The law also punishes any homeowner or tenant who fails to take corrective action after learning that alcohol is being consumed by minors there.
A bill approved last year strengthened the law by raising the penalty from a violation to a misdemeanor, enabling law enforcement to make an arrest based on eyewitness statements.
The law has been in the news the past two months due to a pair of arrests in Southold Town involving minors who were allegedly consuming alcohol at large house parties. In each instance, an adult was charged with violating the social host law.
Thinking back to my own youth, I’d venture to guess about half of my close friends’ parents could have been charged with such a crime during my high school and college years. While most of our house parties were held when parents were away, it wasn’t uncommon for us to drink beer in smaller groups out on the back deck or in the basement of someone’s home while their folks watched TV inside. On occasion, parents might even join us.
While I’m sure they’ll cringe at the thought of me mentioning this in the hometown paper, my own parents were certainly guilty of turning a blind eye to occasional underage drinking. The rationale, if I can speak for them, was that they’d rather we drink at home than drink elsewhere and get into a car.
While I can see the logic in that mentality, parents who think that way today are risking a lot.

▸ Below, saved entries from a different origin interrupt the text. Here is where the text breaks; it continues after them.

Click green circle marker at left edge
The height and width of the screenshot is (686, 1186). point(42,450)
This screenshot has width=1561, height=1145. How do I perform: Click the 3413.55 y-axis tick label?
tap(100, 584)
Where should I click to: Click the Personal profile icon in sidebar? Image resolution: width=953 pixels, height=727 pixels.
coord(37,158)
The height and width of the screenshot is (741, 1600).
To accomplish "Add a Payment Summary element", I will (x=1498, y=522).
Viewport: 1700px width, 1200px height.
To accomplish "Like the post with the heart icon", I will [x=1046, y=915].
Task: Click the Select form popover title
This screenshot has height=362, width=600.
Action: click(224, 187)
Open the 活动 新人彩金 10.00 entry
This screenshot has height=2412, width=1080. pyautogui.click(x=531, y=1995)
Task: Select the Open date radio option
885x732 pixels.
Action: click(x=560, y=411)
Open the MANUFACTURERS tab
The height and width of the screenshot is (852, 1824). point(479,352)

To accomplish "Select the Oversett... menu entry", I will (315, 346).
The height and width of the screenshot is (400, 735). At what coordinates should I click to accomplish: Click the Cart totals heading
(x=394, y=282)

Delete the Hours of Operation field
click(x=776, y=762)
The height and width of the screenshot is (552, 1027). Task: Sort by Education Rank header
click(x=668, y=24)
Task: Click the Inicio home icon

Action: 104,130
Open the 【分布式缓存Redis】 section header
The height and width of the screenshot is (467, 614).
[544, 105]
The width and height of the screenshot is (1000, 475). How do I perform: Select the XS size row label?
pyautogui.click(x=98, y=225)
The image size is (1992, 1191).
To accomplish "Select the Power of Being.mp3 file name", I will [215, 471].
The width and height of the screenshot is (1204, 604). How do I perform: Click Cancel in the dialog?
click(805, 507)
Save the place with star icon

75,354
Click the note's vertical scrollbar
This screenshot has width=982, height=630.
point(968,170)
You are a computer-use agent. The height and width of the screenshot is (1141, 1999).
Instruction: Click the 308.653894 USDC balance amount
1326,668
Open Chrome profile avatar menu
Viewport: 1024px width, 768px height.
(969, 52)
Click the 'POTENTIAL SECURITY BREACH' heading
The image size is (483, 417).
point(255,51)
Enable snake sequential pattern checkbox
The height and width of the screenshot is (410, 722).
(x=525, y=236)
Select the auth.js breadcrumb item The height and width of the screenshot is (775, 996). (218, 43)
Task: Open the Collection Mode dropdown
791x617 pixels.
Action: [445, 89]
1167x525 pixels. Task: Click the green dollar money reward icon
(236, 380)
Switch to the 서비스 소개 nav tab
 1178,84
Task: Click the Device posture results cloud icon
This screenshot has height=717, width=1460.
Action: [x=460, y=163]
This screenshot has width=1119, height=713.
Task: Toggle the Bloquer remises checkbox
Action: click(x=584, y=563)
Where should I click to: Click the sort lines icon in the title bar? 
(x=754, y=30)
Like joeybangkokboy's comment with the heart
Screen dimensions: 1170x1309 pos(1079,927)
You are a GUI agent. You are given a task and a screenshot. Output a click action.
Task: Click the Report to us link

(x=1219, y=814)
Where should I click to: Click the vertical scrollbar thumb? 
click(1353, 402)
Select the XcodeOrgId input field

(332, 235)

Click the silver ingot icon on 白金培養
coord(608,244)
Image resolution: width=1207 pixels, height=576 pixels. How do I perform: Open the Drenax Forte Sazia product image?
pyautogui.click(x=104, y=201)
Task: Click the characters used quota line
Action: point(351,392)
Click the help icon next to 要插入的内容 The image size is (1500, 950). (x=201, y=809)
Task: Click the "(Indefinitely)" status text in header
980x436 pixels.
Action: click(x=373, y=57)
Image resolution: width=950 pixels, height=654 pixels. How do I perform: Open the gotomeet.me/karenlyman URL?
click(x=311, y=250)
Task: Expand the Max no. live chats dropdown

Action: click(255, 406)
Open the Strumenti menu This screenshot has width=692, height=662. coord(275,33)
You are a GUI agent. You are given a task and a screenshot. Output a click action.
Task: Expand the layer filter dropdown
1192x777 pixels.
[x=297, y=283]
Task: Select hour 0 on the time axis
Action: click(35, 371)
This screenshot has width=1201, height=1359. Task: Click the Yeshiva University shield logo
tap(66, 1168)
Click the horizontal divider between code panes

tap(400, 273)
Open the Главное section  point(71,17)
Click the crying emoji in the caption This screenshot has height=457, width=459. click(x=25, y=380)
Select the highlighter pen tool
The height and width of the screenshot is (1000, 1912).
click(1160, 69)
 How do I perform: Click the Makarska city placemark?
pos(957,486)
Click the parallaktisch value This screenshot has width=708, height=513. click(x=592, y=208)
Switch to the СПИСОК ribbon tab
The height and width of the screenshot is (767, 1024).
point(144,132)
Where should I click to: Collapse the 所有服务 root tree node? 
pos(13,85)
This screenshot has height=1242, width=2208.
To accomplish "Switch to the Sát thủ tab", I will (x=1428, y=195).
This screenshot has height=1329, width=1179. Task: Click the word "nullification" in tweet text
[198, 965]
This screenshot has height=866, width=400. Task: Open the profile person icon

There’s a part of me, however, that also feels a crackdown on underage alcohol sales has contributed to the spread of opioid abuse among teens. We touched upon that in an editorial published in this newspaper last July.
“While it’s difficult to imagine anyone arguing that a social host law is anything but well-intentioned, it should be noted that in the decade since the county has begun cracking down on the service and sale of alcohol to minors, the use of opioids among teens and young adults has been on the rise,” we wrote. “As alcohol has become harder for underage consumers to get their hands on, prescription pills and heroin have become easier to obtain.”
Well over 6 feet tall by my 16th birthday, I was often the friend who would buy alcohol or approach adults for help buying it. Some of our friends would wait behind the store, while I’d seek out someone who looked like they might not mind buying beer for a bunch of teens — most of the time it would be a young man in his early 20s. We’d usually buy 12-packs of Meisterbrau in those early years, as we were less concerned with rich flavor and more focused on the $3.99 price tag.
“Hey man, I left my ID at home,” I’d say. “I actually just turned 21, but the guy at the register doesn’t believe me. Would you mind picking it up for me?”
Most of the time people would say no, but we’d wait it out until we hit pay dirt. When rejected, we’d complain.
“What? Did this guy not drink when he was a teen?” I’d say. “When I’m 21, I’ll buy for any kid that asks me.”
Then I turned 21 and started telling every underage kid to back off. I can proudly say, I’ve never purchased alcohol for a minor.
When my own children — an infant and a toddler today — get to high school, I will gladly buy them plenty of 12-packs. Every one of them will say “seltzer” on the packaging.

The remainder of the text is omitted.